On Thursday, the new selections were made.  I didn't hear from my boss until that evening, and I could tell from his cryptic message that things weren't good.  I went to a networking event and tried to hold it together, but it was a little much.  When I went home, I couldn't force myself to work out and I just sat in bed, watching TV. 

Finally, on Friday, the announcement about the new structure was sent out.  As I predicted, the whole thing was predetermined, despite the last month of stress and interviewing for my boss and all of his peers.  The new structure will be fine and I know that ultimately, I will be fine, it's just really sad to realize that it was all a charade.  I've lost so much trust as a result of this...and I feel so naive for believing that things might work out differently.  On Friday night, I enjoyed some red wine and kettle chips.

So here we are now.  I'll be meeting with my new VP on Monday and hope to hear his vision for our department.  I don't know if I'll fit into that or if I'll end up interviewing for a different role in the company or if I'll have to find a new employer.  I probably won't know the outcome of this for a month.  I will have to handle my emotions for the next four weeks and need to find a way to curb my eating behavior while I work through this stress.  It's tough...my job is so much of who I am and I am struggling with the ambiguity.  It will be okay though.

I've signed up for the Mamavation #2weekchallenge - the timing couldn't be more perfect.  I need some daily accountability to work off my stress.  The challenge is still a week away so in the meantime, I have the following plan.
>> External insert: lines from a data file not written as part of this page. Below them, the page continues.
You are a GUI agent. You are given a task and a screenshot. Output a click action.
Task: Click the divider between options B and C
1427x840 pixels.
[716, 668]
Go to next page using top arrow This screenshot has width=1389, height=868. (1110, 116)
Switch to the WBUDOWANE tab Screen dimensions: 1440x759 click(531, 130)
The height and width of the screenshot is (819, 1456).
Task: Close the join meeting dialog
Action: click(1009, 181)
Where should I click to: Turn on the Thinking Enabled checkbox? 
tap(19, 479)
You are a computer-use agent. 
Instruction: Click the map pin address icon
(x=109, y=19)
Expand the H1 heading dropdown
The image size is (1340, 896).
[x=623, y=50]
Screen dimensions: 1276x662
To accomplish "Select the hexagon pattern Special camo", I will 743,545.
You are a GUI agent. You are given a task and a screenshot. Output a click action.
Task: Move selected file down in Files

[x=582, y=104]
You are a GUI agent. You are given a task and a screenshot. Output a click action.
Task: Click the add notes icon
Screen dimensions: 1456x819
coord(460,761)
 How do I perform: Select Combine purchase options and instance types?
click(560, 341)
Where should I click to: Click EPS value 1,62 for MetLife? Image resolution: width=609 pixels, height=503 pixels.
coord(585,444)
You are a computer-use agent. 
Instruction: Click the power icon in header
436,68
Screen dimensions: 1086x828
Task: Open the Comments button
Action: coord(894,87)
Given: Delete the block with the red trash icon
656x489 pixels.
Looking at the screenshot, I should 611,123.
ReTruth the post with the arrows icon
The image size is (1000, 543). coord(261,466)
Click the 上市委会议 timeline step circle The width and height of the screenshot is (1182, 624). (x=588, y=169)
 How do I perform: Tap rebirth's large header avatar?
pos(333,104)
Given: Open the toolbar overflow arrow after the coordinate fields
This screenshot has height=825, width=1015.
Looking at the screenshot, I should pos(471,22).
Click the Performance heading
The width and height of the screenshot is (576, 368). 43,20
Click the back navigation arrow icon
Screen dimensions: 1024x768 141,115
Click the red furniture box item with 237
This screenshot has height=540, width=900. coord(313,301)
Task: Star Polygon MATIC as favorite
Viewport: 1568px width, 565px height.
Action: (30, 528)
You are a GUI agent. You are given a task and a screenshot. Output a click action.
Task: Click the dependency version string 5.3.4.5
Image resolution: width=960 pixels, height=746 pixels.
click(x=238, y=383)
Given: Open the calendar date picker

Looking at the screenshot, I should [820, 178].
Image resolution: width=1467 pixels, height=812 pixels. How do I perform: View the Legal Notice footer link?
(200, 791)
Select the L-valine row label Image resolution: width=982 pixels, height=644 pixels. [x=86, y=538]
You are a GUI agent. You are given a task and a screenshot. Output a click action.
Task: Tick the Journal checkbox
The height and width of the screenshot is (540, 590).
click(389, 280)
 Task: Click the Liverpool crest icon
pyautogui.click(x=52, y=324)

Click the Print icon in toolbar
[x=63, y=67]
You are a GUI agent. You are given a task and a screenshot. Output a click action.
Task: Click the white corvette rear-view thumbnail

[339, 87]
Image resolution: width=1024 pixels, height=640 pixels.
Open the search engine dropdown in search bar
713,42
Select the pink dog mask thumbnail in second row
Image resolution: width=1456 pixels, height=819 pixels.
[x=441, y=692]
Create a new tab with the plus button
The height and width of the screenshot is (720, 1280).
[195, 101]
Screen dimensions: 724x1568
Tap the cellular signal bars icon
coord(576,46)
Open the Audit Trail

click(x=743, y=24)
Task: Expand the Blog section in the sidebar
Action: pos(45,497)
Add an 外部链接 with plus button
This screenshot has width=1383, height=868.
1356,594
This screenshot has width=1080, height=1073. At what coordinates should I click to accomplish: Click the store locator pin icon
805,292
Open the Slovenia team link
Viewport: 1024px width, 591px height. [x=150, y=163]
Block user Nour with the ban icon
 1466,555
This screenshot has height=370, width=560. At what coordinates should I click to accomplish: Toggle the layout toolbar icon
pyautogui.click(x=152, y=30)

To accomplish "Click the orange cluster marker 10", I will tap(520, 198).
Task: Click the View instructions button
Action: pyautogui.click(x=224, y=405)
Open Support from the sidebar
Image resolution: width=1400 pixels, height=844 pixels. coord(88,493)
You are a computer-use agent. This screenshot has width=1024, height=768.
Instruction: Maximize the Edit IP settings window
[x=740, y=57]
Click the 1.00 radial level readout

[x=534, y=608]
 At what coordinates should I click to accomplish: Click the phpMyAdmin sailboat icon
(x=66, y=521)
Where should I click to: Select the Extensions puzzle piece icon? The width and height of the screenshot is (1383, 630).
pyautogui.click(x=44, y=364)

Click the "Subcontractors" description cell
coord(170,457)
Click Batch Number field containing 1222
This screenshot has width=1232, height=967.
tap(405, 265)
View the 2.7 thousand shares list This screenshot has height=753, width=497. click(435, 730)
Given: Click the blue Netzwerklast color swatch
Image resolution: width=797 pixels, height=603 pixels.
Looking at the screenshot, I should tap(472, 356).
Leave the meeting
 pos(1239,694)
Sunday, March 3rd: Tae Bo 10 Minute Workout, 3 miles, #plankaday
Monday, March 4th: Final fit test for the 100 PushUp Challenge!!, 2 miles, #plankaday
Tuesday, March 5th: Pure Barre
Wednesday, March 6th: 2-3 miles, #plankaday, pushups
Thursday, March 7th: REST
Friday, March 8th: 2-3 miles, #plankaday, pushups
Saturday, March 9th: Tae Bo, #plankaday
Sunday, March 10th: REST

I'm going to stop stressing about the extra calories I ate this week and just proceed normally with food.  I'm planning healthy meals for the week and plan to avoid sugar.  I'm back on track...starting today!